**Görev tanımı**
Aşağıdaki satırlardan "large" kelimesini içerenlerin tümünü seçin ve her birini aynen aktarın.

**Alıştırma malzemeleri**

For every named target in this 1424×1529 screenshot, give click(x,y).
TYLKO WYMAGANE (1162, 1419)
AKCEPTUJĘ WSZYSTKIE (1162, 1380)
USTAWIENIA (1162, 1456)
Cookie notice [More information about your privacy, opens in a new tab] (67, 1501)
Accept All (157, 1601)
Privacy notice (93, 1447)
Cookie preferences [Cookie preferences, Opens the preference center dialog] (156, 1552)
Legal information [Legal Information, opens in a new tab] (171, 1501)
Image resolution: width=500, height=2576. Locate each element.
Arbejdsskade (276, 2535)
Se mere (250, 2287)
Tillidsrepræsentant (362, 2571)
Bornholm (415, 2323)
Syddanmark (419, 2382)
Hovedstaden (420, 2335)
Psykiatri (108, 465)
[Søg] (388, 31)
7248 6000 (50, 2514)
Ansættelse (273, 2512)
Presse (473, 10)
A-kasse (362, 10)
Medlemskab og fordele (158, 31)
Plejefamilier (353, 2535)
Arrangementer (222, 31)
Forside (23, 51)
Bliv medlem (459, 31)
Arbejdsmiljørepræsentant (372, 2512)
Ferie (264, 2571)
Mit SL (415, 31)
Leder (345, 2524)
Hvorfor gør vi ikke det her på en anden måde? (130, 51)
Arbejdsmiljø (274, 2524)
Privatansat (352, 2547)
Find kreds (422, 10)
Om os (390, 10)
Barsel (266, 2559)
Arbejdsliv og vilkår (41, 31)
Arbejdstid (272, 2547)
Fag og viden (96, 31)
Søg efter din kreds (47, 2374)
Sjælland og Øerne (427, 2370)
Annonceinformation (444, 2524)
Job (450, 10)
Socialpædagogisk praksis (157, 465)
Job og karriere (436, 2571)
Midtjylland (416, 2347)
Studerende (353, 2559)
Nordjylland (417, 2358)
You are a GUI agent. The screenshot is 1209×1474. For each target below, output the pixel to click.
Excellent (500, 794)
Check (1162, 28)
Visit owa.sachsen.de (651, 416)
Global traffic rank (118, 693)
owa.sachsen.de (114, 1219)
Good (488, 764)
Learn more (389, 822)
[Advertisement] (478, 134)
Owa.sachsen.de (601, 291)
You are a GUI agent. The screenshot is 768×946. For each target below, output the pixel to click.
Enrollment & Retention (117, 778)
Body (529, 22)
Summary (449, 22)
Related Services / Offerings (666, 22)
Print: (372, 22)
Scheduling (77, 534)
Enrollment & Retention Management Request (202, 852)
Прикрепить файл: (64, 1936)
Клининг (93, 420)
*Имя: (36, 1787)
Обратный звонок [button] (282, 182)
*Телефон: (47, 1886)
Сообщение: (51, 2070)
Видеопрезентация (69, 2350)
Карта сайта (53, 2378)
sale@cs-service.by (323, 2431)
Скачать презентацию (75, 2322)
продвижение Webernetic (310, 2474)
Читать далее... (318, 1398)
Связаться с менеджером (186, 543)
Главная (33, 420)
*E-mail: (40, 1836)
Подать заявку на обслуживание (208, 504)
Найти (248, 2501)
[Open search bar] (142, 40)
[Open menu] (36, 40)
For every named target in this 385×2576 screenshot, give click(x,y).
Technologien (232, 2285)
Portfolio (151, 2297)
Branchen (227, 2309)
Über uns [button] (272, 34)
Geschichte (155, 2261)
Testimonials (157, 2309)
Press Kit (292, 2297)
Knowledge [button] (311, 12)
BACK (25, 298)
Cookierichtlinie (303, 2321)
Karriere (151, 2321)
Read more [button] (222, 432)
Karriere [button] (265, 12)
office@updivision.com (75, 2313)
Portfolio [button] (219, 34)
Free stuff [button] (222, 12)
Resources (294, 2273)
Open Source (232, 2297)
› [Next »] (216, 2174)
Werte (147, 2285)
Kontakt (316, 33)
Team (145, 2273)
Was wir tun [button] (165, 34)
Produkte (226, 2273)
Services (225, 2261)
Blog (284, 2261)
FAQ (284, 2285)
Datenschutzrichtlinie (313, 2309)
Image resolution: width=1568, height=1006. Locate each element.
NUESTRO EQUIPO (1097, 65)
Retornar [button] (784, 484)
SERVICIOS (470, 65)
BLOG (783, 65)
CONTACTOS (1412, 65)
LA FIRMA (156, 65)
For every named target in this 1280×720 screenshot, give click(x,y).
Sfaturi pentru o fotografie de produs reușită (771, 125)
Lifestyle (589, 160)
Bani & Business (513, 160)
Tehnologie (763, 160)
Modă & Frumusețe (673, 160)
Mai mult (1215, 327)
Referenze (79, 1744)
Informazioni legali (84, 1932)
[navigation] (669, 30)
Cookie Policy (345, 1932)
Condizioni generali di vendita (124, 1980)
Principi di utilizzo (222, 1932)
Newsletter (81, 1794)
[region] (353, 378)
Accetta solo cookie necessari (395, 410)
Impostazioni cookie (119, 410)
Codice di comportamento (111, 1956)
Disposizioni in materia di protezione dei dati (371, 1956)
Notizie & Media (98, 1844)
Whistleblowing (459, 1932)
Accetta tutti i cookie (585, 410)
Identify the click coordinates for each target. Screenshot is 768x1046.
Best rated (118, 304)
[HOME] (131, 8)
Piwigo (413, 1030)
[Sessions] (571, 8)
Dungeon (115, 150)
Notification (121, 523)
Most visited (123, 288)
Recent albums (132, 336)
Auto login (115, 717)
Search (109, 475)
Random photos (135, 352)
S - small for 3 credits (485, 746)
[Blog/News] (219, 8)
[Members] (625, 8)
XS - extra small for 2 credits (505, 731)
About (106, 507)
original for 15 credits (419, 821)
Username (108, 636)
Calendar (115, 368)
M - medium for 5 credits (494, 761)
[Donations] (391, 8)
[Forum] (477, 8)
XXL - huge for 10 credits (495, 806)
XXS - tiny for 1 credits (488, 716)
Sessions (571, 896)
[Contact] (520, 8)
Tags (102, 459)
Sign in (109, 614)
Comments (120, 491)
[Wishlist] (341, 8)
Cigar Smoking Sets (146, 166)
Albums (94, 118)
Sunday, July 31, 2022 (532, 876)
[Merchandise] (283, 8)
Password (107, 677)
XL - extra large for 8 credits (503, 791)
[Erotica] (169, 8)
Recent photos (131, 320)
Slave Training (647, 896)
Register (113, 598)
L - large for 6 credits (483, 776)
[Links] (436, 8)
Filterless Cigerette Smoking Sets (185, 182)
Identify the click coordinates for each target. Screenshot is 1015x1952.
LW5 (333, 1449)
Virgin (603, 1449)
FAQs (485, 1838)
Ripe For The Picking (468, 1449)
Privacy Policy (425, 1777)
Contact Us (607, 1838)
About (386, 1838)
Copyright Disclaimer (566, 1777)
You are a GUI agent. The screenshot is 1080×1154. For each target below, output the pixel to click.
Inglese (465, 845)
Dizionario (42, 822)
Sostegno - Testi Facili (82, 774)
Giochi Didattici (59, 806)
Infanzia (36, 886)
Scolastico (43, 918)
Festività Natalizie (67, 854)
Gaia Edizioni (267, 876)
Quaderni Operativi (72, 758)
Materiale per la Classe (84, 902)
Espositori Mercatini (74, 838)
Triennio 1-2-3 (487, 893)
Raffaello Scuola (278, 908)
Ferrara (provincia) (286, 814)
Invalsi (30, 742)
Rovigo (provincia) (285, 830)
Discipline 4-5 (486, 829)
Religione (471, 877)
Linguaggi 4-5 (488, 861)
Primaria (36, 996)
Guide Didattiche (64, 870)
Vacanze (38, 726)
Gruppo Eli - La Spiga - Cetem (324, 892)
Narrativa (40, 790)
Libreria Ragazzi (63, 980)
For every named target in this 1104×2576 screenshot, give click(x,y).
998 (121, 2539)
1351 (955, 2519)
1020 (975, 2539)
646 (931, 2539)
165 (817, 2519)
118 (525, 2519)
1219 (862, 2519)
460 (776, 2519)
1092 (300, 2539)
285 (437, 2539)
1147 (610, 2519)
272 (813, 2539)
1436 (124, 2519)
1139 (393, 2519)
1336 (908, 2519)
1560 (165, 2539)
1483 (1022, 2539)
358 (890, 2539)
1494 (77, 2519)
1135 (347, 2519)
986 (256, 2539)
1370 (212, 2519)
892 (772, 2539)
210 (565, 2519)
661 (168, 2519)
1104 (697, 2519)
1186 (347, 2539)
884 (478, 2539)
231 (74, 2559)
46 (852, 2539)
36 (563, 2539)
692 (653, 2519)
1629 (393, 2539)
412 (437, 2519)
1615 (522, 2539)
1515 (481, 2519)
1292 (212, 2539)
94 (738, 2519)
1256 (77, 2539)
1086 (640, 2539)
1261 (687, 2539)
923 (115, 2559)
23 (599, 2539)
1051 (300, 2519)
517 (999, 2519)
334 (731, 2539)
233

**Doğru çıktı**
XL - extra large for 8 credits (503, 791)
L - large for 6 credits (483, 776)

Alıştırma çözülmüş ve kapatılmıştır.